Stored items

※

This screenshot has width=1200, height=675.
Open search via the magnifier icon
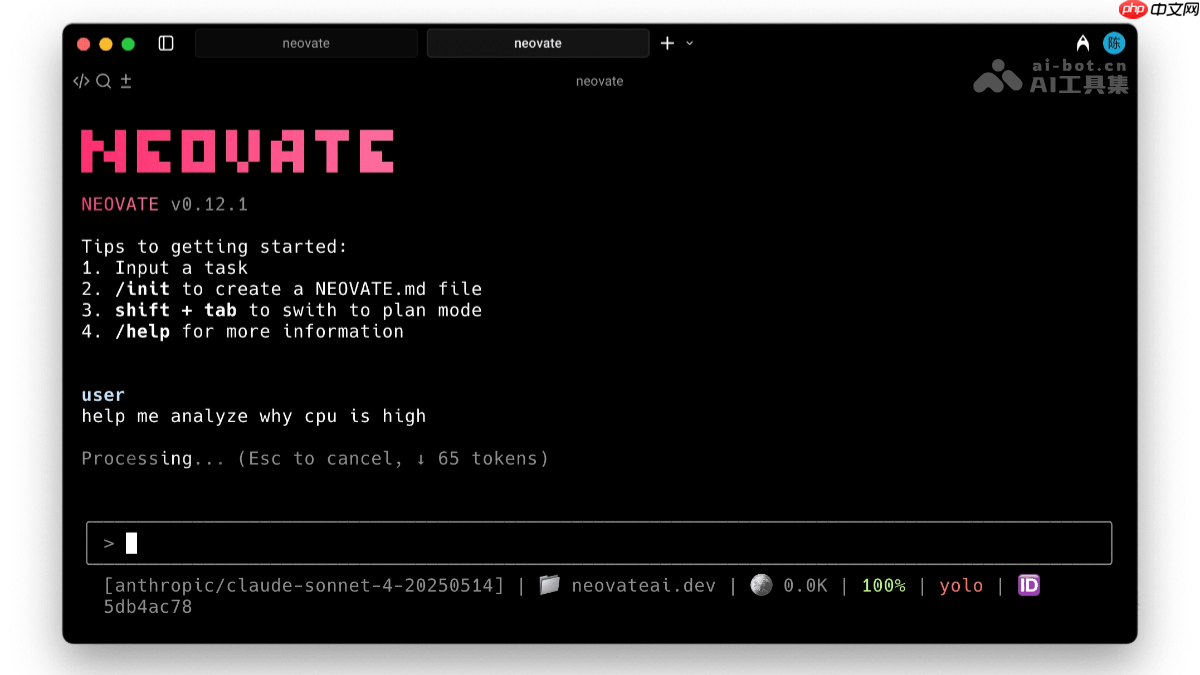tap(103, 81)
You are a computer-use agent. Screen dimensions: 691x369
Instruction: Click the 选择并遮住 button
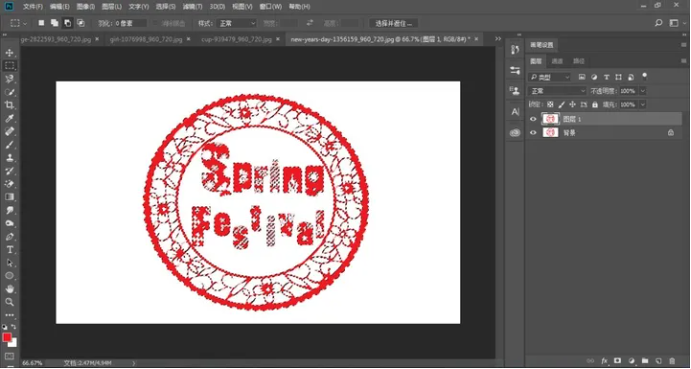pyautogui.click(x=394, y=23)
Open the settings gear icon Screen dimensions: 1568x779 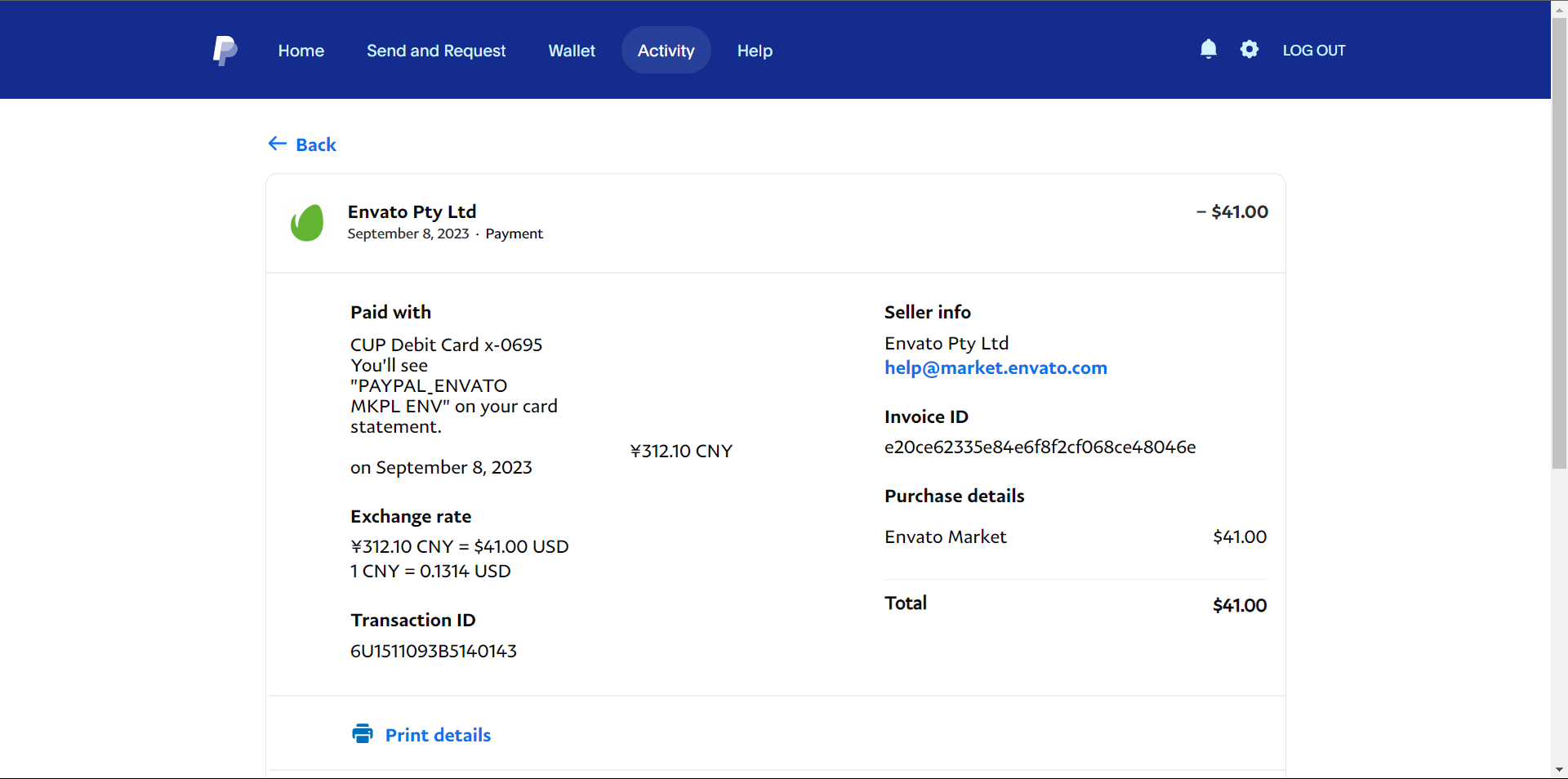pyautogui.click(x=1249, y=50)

※

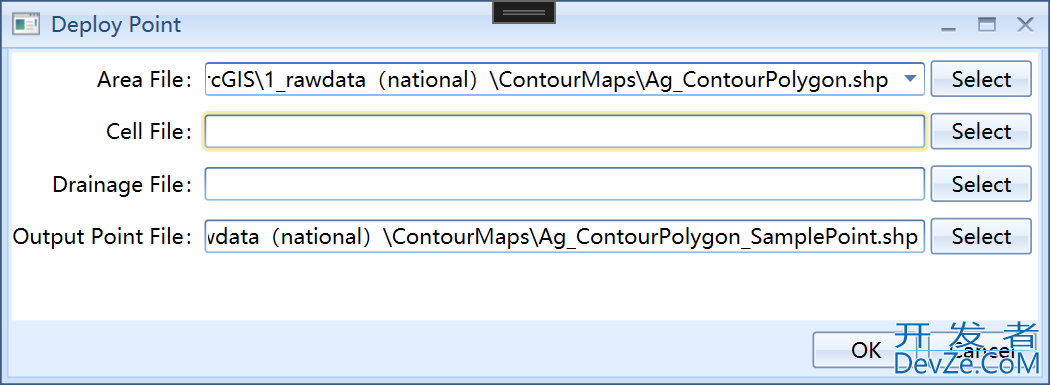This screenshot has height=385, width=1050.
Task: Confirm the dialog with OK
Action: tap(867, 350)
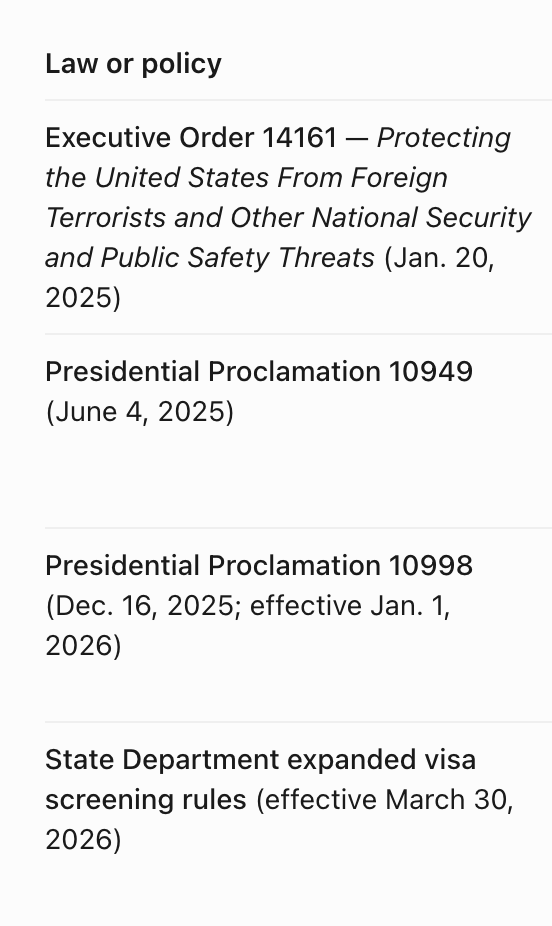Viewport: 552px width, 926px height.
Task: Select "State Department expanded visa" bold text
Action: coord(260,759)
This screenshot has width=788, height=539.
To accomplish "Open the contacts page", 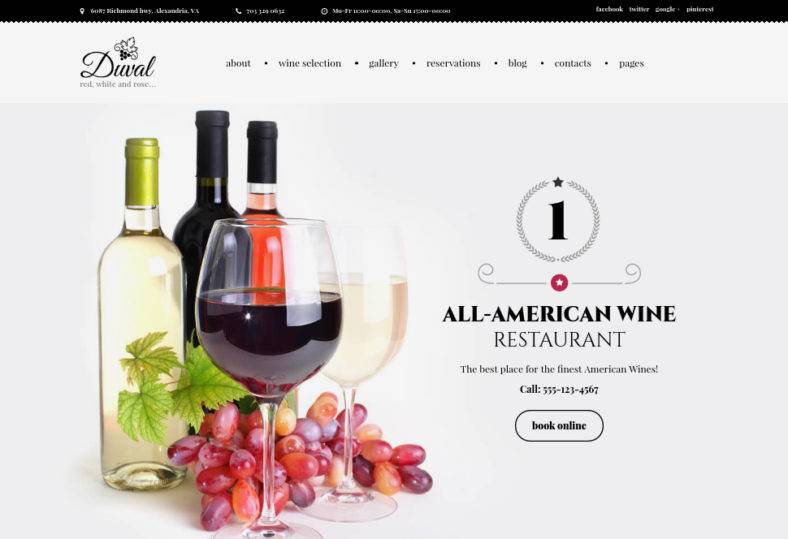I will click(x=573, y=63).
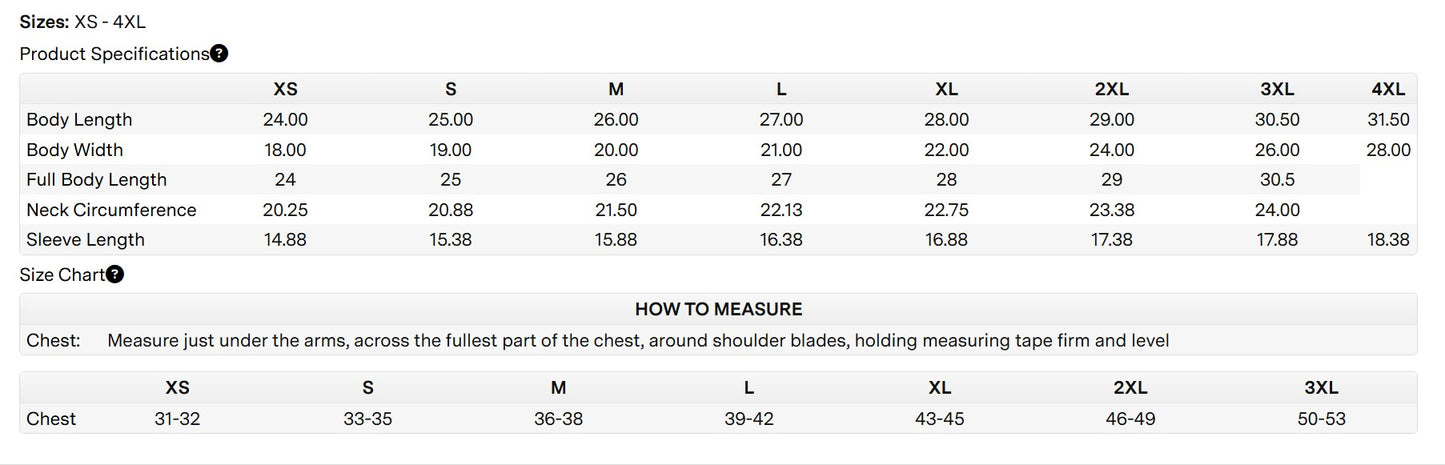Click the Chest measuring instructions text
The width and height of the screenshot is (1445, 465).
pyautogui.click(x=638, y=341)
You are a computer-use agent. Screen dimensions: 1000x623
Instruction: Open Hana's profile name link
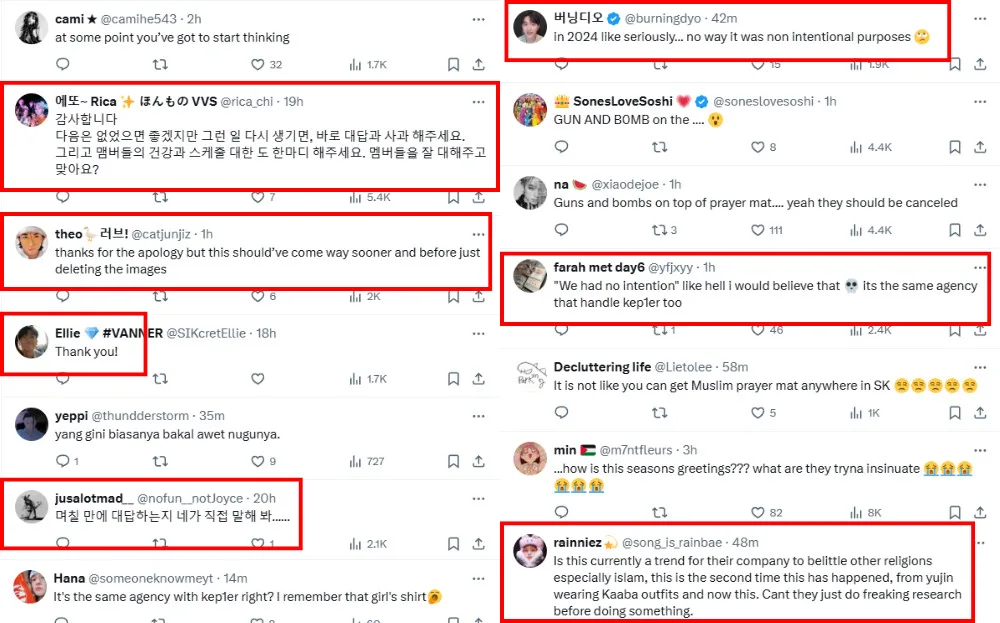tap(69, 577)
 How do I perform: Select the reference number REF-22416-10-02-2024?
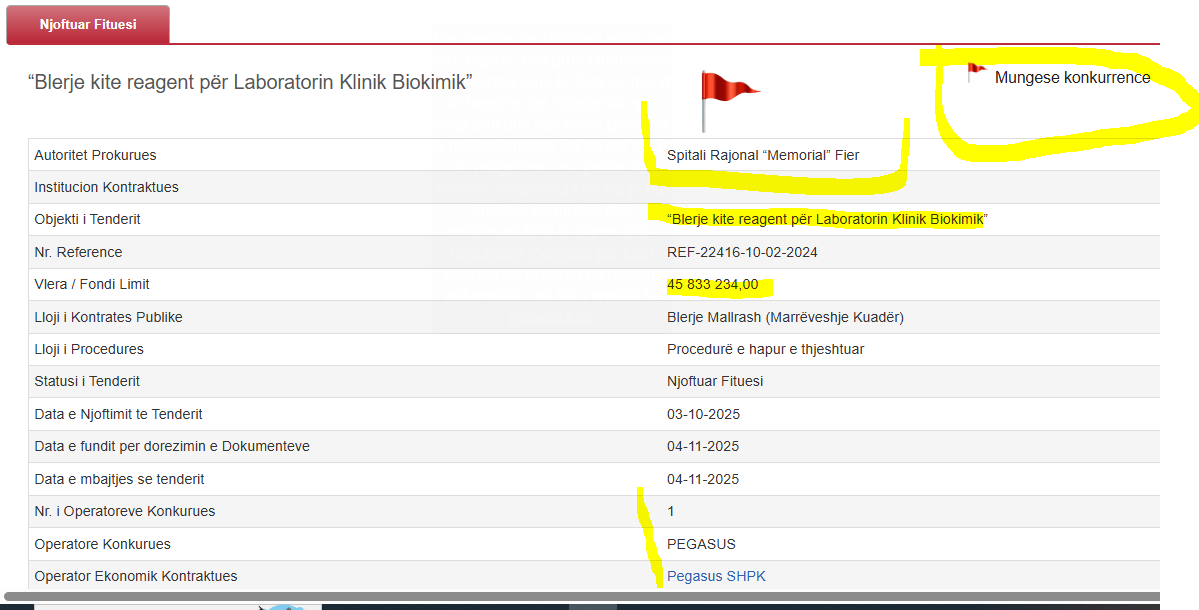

※

**Work to complete**
For the records above, state how many lines contain "agent", and nothing more.

**Result of this exercise**
2